**Task instructions:** From the first line of the data through the line containing "Viewport: 1200px width, 675px height.", return each line exactly.
....
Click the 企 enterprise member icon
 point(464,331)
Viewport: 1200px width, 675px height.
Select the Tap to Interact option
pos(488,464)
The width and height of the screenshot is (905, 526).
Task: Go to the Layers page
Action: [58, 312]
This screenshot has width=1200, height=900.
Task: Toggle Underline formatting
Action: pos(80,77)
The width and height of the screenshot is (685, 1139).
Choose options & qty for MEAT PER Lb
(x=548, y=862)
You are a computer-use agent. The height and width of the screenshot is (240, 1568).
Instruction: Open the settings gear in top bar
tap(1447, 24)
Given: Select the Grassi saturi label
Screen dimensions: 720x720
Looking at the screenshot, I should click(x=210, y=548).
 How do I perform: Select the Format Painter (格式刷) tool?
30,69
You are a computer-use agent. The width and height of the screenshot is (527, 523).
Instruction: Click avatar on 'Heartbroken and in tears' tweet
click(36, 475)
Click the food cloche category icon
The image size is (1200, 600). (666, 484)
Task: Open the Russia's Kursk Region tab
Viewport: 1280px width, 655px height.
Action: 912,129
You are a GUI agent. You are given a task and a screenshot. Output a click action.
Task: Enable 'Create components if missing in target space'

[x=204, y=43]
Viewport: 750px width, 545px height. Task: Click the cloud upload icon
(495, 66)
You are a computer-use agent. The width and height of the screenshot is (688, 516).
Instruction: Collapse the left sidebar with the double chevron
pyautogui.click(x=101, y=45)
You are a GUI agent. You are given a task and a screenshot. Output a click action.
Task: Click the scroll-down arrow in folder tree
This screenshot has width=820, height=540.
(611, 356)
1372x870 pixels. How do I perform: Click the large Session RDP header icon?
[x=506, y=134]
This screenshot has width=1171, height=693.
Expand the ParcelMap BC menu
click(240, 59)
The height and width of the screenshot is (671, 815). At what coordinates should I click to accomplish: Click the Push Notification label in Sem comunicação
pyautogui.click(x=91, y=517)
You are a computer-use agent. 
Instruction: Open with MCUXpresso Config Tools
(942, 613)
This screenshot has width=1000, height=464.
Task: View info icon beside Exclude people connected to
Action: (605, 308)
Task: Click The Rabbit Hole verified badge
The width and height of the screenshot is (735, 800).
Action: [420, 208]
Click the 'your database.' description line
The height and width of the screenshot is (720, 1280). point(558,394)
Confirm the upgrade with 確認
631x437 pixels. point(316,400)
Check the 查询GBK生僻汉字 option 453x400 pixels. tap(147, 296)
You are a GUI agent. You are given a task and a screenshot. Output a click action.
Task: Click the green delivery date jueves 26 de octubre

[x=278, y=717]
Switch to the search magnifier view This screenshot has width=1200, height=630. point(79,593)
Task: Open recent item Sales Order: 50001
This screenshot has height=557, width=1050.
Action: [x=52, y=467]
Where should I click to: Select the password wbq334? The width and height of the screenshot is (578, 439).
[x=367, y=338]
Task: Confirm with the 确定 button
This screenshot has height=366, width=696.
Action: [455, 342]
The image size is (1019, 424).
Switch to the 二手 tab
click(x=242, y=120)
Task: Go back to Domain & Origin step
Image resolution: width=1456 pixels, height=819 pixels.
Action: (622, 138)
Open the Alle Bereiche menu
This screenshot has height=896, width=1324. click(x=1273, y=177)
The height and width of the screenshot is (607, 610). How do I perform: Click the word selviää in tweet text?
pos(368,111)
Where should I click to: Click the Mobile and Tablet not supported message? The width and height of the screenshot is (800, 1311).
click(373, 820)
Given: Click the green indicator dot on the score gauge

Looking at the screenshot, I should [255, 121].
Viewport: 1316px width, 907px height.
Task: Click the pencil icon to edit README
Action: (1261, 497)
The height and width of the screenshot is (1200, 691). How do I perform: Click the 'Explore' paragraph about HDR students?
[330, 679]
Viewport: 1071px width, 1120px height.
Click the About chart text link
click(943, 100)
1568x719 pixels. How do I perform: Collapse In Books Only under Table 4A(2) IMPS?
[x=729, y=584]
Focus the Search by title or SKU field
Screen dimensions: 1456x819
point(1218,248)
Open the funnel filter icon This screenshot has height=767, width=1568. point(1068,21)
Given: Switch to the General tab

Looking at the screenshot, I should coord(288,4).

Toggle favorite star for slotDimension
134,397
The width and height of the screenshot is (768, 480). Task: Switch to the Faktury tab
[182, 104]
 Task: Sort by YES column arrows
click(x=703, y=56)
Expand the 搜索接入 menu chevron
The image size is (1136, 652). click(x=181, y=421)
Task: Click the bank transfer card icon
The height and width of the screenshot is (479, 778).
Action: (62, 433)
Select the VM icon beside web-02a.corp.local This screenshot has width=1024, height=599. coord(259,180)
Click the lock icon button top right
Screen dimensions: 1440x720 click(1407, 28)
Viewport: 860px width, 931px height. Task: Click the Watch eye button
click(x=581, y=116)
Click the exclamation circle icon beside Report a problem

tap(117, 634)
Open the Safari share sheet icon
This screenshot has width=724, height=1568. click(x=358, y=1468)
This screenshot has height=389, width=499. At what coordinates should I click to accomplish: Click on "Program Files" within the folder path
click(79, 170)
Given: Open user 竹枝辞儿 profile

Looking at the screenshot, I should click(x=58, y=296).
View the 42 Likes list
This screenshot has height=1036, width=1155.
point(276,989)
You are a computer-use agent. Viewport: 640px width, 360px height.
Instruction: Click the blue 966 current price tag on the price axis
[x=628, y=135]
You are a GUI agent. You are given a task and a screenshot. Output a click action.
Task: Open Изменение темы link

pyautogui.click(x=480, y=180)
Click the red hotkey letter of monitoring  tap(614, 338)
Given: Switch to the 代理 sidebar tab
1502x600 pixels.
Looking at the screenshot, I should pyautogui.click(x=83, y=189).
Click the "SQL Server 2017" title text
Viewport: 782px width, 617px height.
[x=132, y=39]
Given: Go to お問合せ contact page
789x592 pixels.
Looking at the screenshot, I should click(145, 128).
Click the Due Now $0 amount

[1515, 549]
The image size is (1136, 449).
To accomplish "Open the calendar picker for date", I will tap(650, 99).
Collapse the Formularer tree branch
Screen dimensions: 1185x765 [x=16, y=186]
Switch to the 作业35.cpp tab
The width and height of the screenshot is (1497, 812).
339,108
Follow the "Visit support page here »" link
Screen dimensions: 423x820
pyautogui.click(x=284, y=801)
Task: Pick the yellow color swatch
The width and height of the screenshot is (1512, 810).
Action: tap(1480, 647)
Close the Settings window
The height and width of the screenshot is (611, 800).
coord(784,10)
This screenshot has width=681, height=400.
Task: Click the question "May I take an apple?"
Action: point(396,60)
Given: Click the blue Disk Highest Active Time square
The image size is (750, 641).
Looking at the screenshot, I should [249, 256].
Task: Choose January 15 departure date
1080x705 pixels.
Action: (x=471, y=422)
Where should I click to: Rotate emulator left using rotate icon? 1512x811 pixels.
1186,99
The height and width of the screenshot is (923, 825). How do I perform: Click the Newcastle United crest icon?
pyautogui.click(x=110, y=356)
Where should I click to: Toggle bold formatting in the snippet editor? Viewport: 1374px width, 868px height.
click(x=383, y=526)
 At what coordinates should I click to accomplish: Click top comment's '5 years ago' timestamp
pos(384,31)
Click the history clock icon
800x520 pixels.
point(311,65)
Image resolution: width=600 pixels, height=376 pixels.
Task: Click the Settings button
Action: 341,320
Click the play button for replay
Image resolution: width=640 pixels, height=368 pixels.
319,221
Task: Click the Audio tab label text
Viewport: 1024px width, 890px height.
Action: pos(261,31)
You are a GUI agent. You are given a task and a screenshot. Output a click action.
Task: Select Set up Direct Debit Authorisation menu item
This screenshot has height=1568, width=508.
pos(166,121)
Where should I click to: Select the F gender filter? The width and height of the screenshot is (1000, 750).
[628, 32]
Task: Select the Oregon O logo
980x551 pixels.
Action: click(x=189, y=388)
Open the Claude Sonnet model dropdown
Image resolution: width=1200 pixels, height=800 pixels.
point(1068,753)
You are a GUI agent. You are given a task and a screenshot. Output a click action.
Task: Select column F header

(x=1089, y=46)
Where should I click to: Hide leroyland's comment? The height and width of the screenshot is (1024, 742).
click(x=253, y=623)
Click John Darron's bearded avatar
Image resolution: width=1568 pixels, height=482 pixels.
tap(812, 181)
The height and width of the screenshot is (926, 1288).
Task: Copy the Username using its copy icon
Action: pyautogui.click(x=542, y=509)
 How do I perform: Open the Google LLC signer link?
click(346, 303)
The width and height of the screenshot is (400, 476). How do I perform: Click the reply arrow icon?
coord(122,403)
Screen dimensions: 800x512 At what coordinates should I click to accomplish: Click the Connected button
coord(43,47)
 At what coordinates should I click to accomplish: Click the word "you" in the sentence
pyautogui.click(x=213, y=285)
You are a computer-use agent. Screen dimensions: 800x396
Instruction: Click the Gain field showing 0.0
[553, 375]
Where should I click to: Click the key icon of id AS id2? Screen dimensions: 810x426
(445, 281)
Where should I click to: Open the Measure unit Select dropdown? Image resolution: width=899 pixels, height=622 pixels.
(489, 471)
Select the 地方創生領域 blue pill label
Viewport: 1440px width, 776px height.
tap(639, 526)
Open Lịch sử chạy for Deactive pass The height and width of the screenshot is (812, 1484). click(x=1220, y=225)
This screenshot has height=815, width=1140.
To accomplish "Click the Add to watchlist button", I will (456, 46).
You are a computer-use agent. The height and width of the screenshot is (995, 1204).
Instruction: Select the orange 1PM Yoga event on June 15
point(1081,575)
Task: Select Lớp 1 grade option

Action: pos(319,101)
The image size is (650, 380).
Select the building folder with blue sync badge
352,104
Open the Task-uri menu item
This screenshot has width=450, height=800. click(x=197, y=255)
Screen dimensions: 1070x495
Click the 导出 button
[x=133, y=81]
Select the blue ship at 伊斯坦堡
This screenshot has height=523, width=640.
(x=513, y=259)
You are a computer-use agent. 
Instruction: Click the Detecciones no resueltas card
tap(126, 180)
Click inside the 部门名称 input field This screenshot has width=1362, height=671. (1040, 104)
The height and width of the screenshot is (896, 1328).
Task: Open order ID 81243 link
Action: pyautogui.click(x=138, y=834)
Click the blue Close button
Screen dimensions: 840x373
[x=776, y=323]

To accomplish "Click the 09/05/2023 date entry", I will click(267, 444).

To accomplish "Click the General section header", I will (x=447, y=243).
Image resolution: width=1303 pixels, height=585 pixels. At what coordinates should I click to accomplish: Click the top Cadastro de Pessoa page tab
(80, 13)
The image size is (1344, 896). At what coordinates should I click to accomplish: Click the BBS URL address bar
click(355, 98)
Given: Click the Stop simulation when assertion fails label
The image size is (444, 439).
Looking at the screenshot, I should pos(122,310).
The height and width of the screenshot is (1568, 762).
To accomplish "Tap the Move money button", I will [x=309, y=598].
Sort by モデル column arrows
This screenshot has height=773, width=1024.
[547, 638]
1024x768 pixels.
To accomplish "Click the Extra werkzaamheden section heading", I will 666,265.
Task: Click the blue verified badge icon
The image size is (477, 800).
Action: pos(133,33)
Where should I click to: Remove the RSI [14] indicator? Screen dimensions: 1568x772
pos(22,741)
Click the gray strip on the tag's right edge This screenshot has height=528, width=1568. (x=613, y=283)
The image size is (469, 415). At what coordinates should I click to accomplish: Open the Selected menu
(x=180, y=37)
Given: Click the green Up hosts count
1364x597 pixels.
....
**Exercise solution:**
Click the 企 enterprise member icon
 point(464,331)
Viewport: 1200px width, 675px height.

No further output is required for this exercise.